Pulsating with vivacious colour and poignantly weathered collage, Green Horn, 2017, is a sublime example from Derek Fordjour’s body of painterly work, which will be celebrated on the occasion of the artist’s first major solo museum show at the Contemporary Art Museum St. Louis in January 2020. Instilling figurative images within a geometrically patterned composition, Fordjour engages with myriad art historical references whilst retaining an utterly contemporary message, touching on race and the socio-political consequences of sports, games, and carnivalesque extravaganza. Standing halfway between Paul Cézanne’s Mardi gras (Pierrot et Arlequin), 1888, and Edgar Degas’ L'Étoile, 1878, the female figure in Green Horn addresses the timeless subject of the performer within the wider thematical realm of the spectacle. Blowing in her large green horn as one would in a megaphone, the unnamed protagonist seems to challenge the presence of the viewer, as well as that of the invisible audience surrounding the platform she is standing on. Green Horn thus probes both the legitimacy of the spectator’s gaze in a contemporary context, and the commodification of games for entertainment.

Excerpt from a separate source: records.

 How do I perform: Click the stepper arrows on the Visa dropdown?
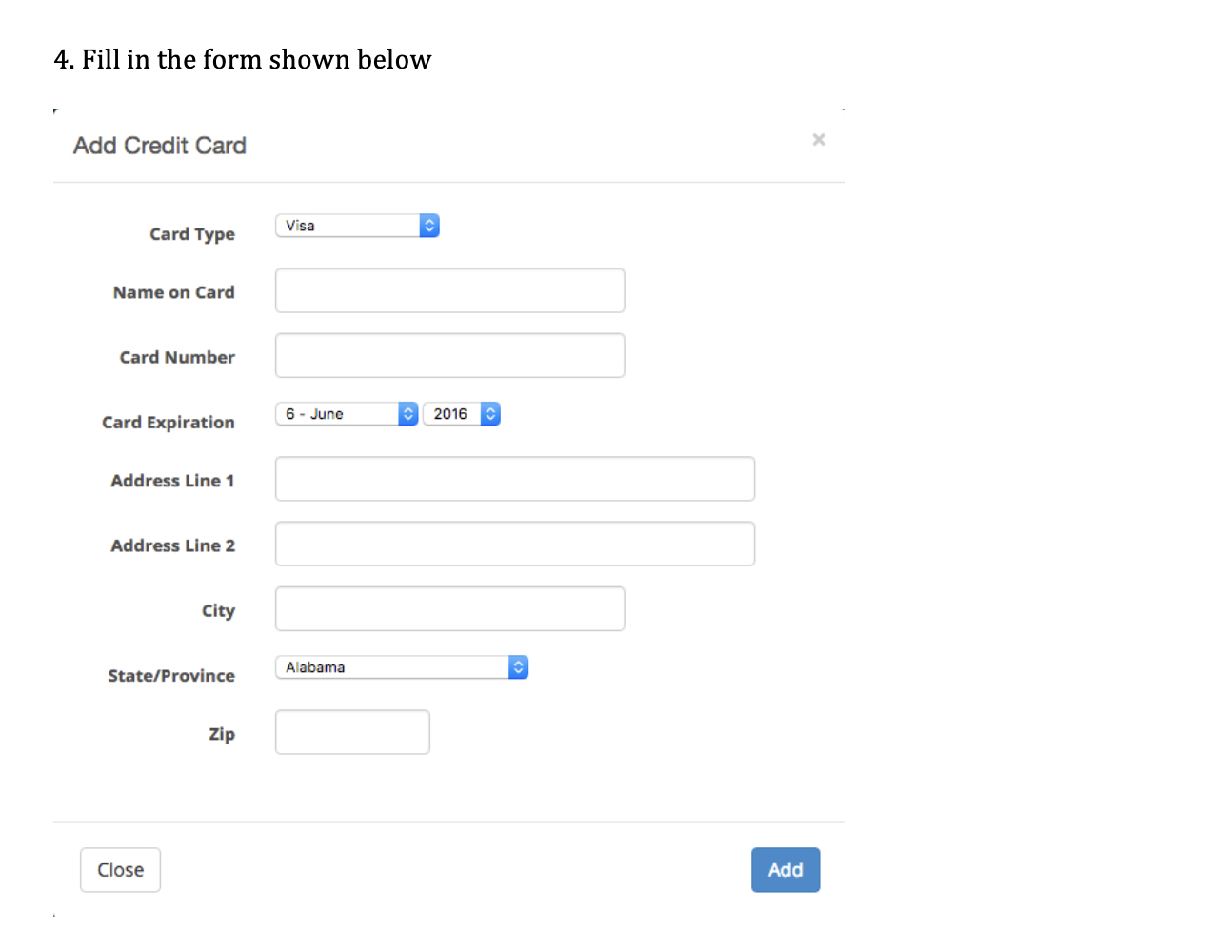coord(429,226)
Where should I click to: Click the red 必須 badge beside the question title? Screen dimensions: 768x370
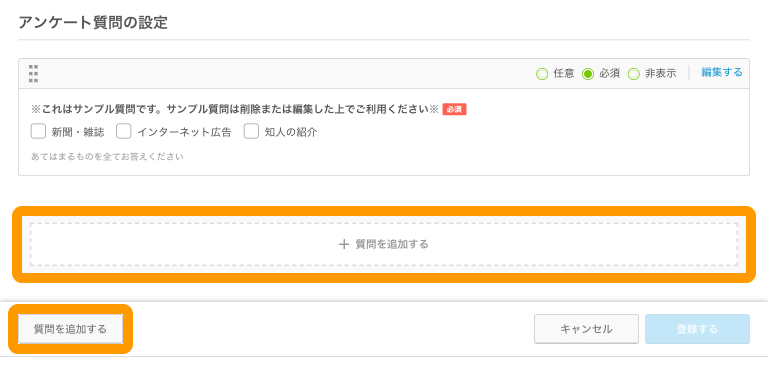pos(454,109)
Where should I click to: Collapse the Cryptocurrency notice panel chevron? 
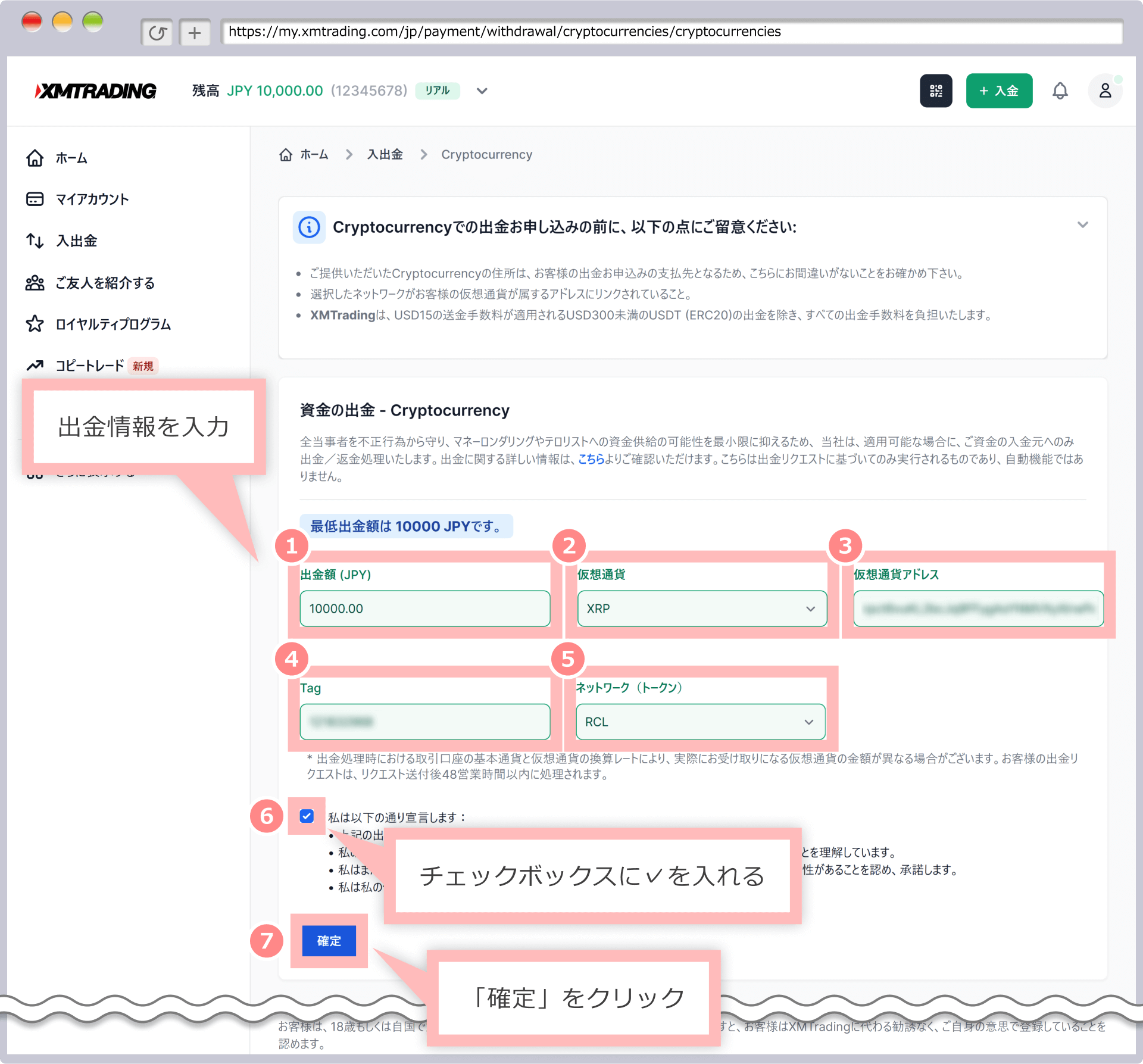click(1082, 224)
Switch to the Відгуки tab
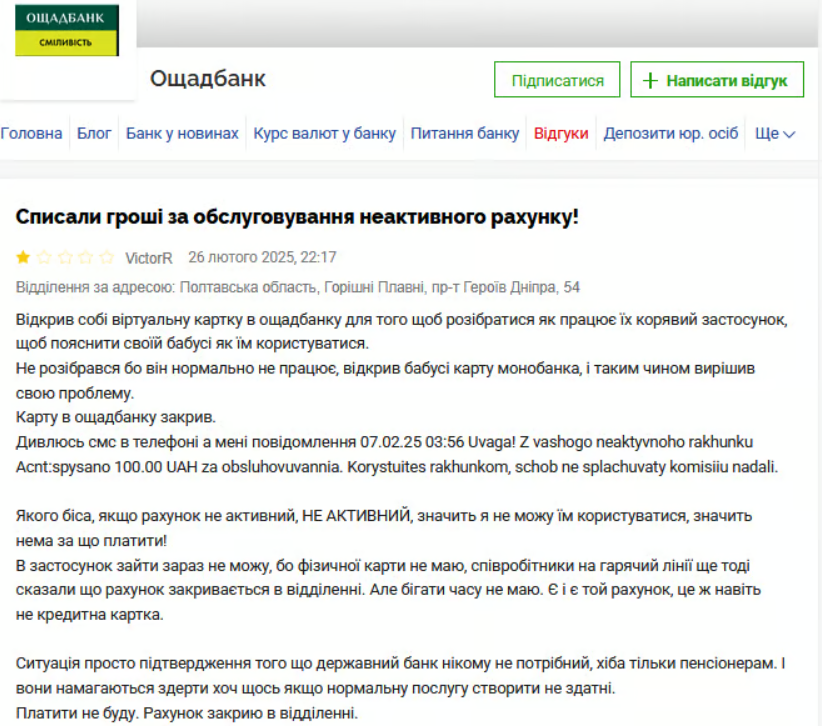Viewport: 822px width, 726px height. click(x=561, y=133)
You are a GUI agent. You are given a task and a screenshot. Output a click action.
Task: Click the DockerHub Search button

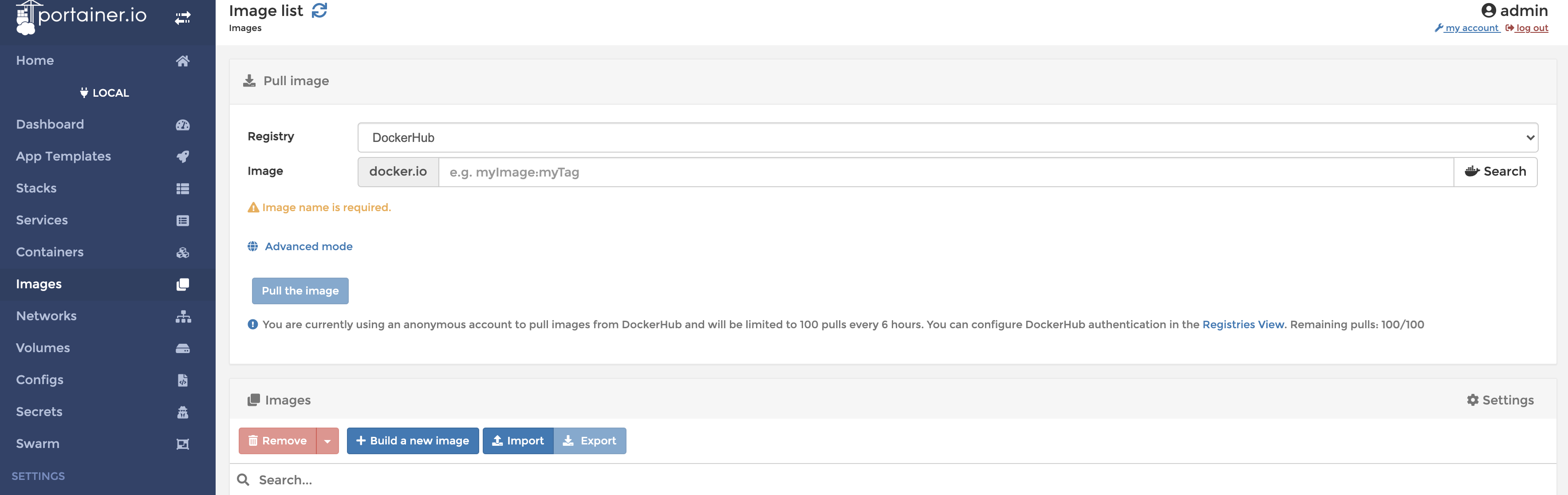coord(1495,172)
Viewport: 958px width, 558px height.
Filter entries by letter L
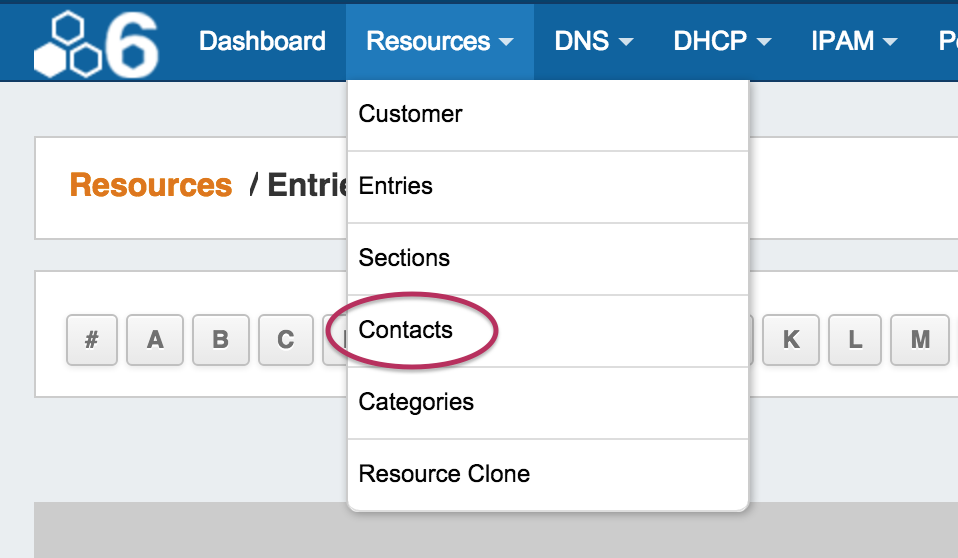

Taking on an ambivalent appearance that eschews the painterly tradition of unrestrained brightness and clarity, Fordjour’s images deliberately emanate a washed out aesthetic that directly reflects his experiences of the world growing up, conjuring an imagistic structure that is at times redolent of Raymond Hains’ décollage works. ‘One of the reasons why … surfaces are really worn the way they are is because coming from Memphis, I grew up getting things that were worn a lot — freshly used. I had a big brother, my parents were immigrants … [so also] seeing our [used] clothes go to Ghana. Those cycles, the things we have worn … is a lot about what [my] surfaces are about’, the artist has explained (Derek Fordjour, quoted in Kelley D. Evans, ‘The portrait of an artist: Derek Fordjour dissects race, sports and culture’, The Undefeated, 6 October 2017, online).
Further elucidating the mechanics of his process, the artist has stated that he starts most of his pictures by laying down a base of cardboard. ‘Then I do a second layer’, he said, ‘where I actually paint the image, and then I use registration, which is like transparencies, these clear things, to mark where it is. I have these marks that will help me position the image on the top layer, and then I kind of tear through. I will do another image. I can almost tear it and then just pull that middle layer if I wanted, or go all the way back to the bottom layer. They’re really three paintings on top of each other, and then I just kind of tear in between. I don’t even know how I thought of it, I think it just happens. You’re making things … you just keep making them’ (Derek Fordjour, quoted in Kelley D. Evans, ‘The portrait of an artist: Derek Fordjour dissects race, sports and culture’, The Undefeated, 6 October 2017, online). Layering different images atop one another to convey a fantastical painterly realm of form and colour, Fordjour explores the independent space that exists between painting and collage, dream and reality, here materialised in a spectacularly modern portrait.